The Schwab U.S. Dividend Equity ETF is one of the largest large-cap S&P 500-focused exchange-traded funds in its category, with $46.54 billion in assets under management as of 3 April 2023.

In addition to diversification, the SCHD provides passive income investors with a large fund asset base. Large funds also have an easier time attracting new investor capital, and the long-term trend in asset accumulation is positive.

Chart
Data by YCharts

Very Low Expense Ratio

The Schwab U.S. Dividend Equity ETF has a low expense ratio of 0.06%, which is one of its most appealing features. The SCHD has a very competitive fee structure, with many mutual funds and even some ETFs charging close to 1%.

Investment fees are more important than investors realize, and the lower the costs, the better the total return performance of investors. Management fees compound (and deplete investment value) over time, and the average investor can lose tens of thousands, if not hundreds of thousands, of dollars in foregone investment returns over their lifetime.

According to Vanguard, a 2% annual investment fee results in $170,000 in lost investment income over a 25-year investment period.

Lost Investment Income
Lost Investment Income (Schwab U.S. Dividend Equity ETF)
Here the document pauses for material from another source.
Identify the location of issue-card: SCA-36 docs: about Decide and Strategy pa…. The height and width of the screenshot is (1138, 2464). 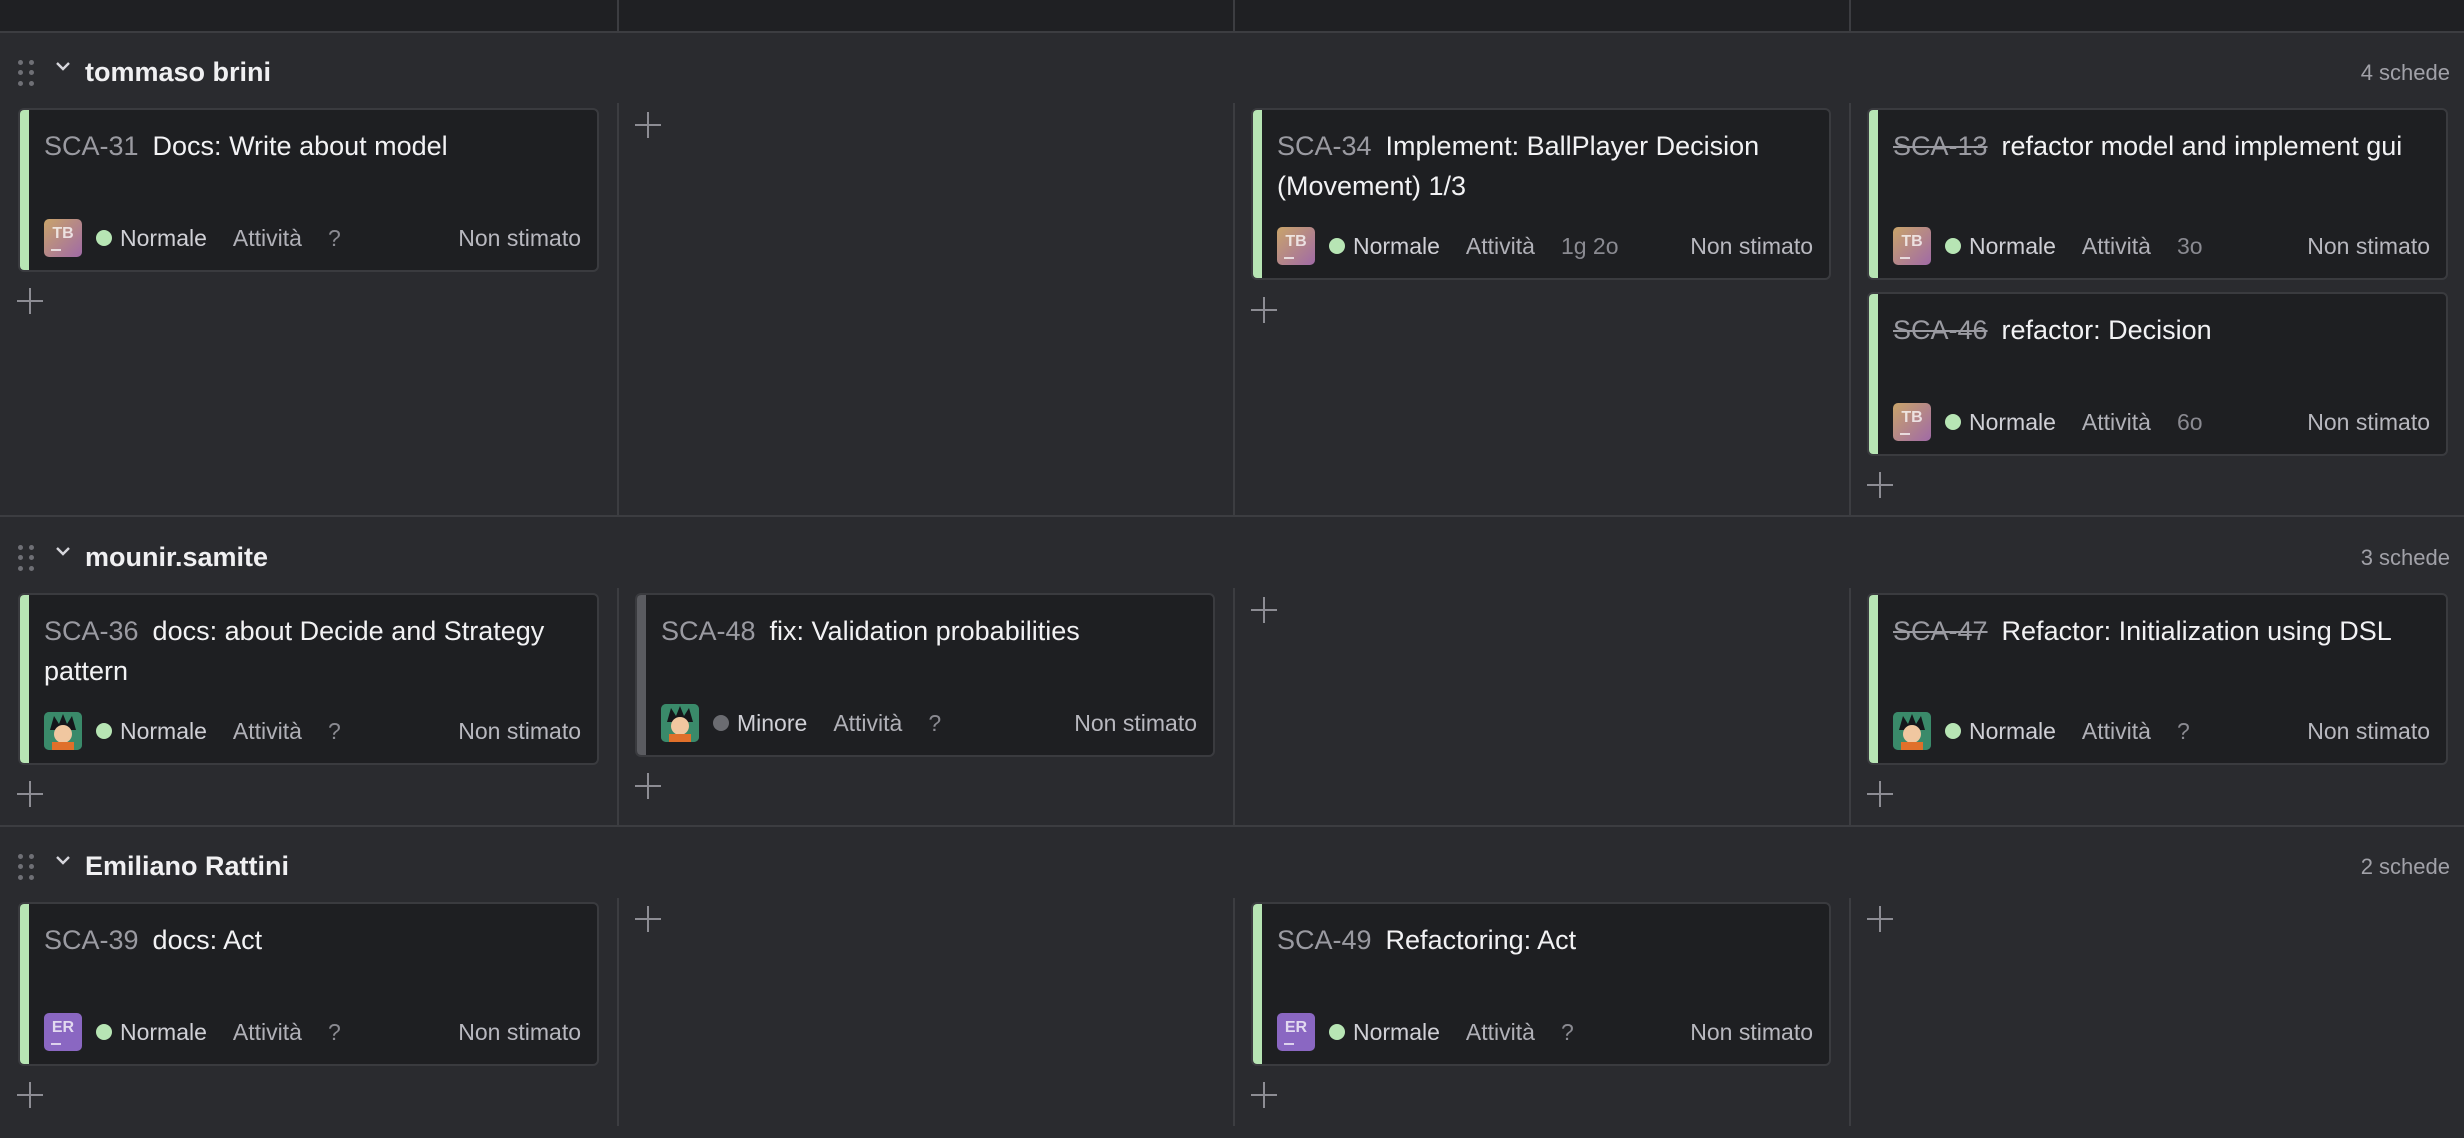
(308, 679). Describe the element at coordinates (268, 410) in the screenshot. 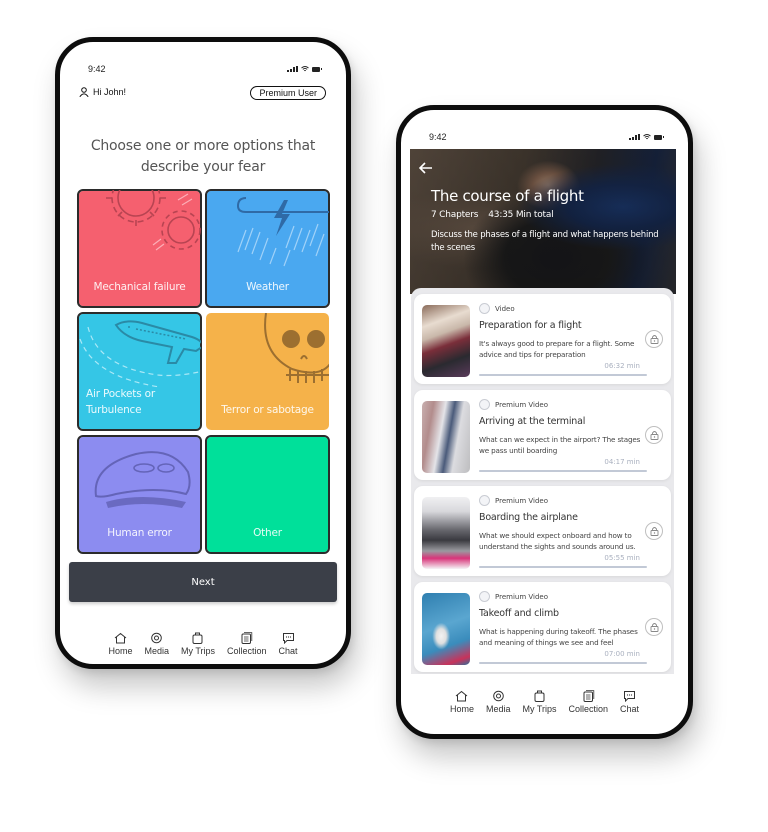

I see `fear-label: Terror or sabotage` at that location.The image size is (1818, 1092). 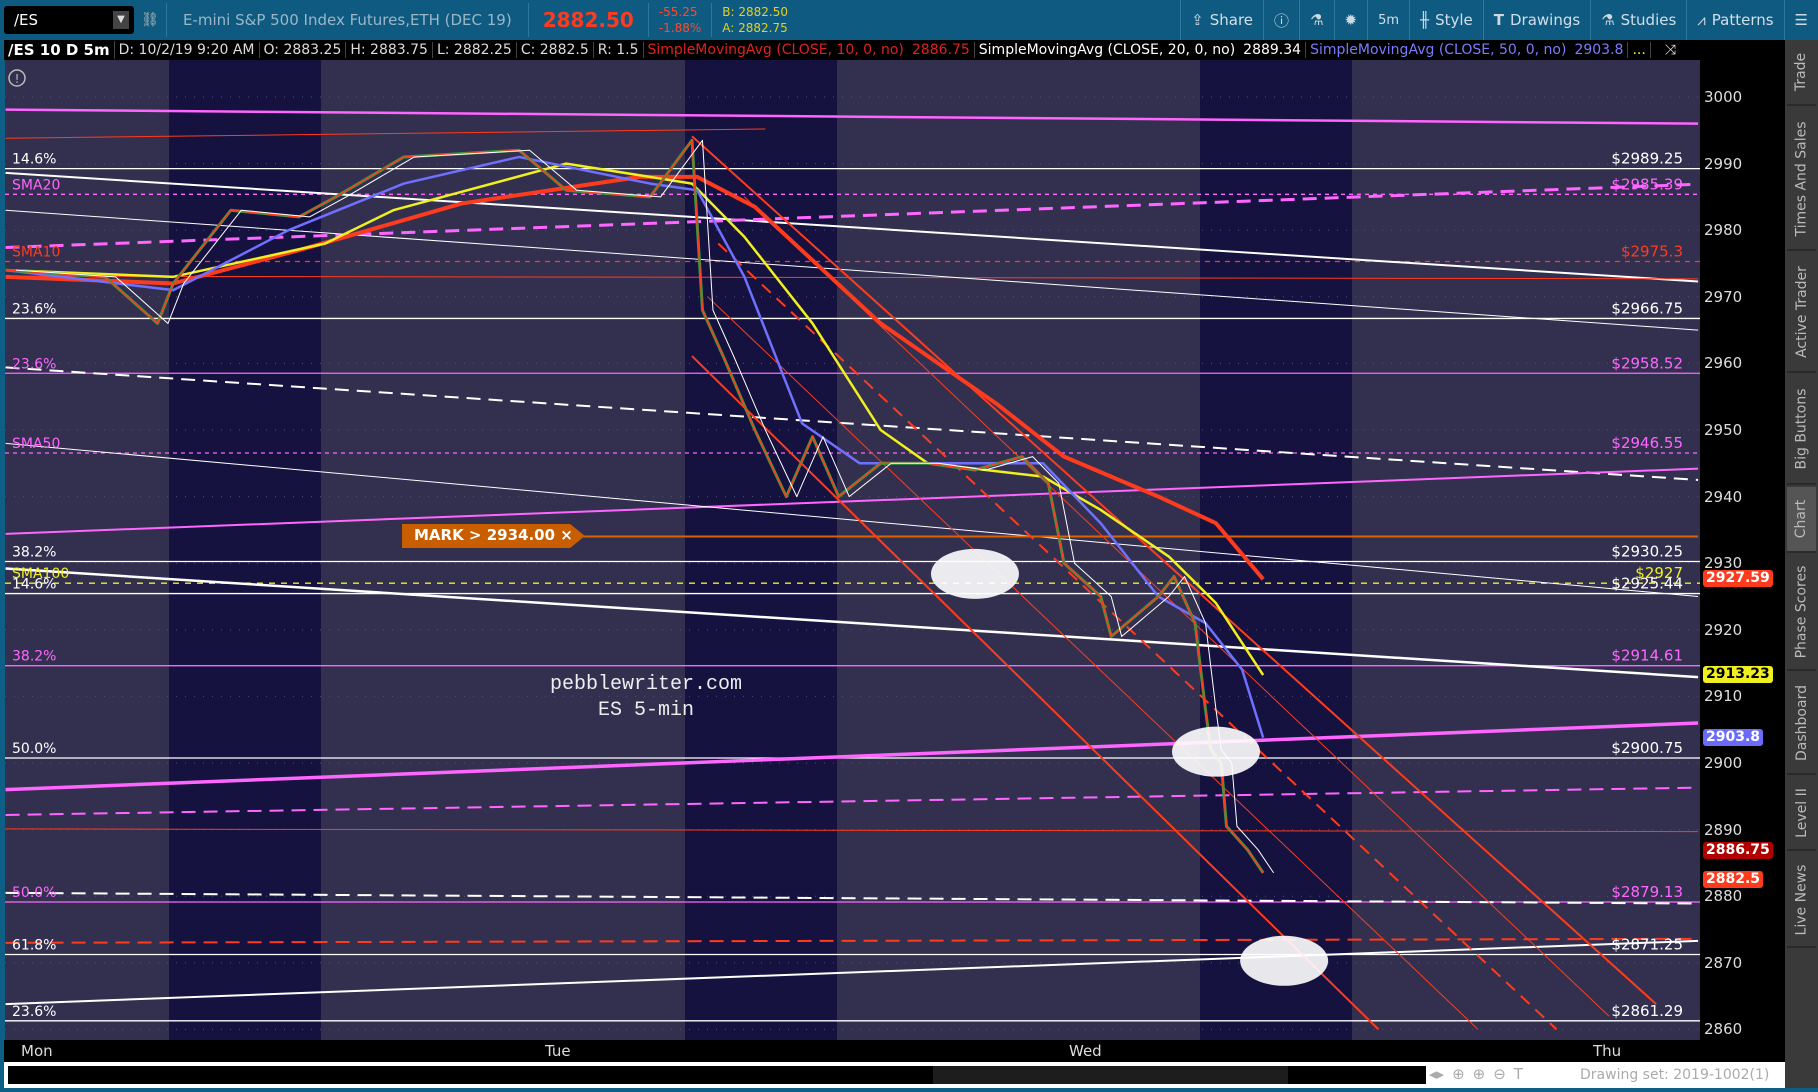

Weighted-Average P/E Ratio Has Dipped

Because of the March correction in ETF and equity prices, investors can now purchase the Schwab U.S. Dividend Equity ETF at a lower P/E multiple than just a few months ago. The weighted-average P/E ratio of the ETF has dropped to 14.4x from more than 15.5x last month. The P/E ratio of the fund is also very close to the lower end of the 10-year average range of 13.4x to 21.7x.

Fundamental Data
Fundamental Data (Gurufocus)

Investment Risks With Schwab U.S. Dividend Equity ETF

For example, because the Schwab U.S. Dividend Equity ETF is a U.S.-focused investment fund, passive income investors who invest in SCHD forego returns that could be obtained in emerging markets.

In terms of diversification, I believe there are few better options than the Schwab U.S. Dividend Equity ETF, which is well-diversified and has a very low expense ratio.

My Conclusion

I received a 3.6% dividend on my most recent purchase of Schwab U.S. Dividend Equity ETF, and you can, too. The exchange-traded fund is well-diversified, has a strong focus on the United States, and its net asset value has recently fallen in line with the broader market.

Having said that, I believe the market consolidation represents an excellent opportunity to purchase the Schwab U.S. Dividend Equity ETF at a lower valuation multiple, close to its 10-year low P/E valuation range.

Above all, I value dividend stability and predictability right now, and because the Schwab U.S. Dividend Equity ETF only invests in safe, large-cap securities, I believe the SCHD can provide the stability and predictability that many investors require during times of increased market volatility.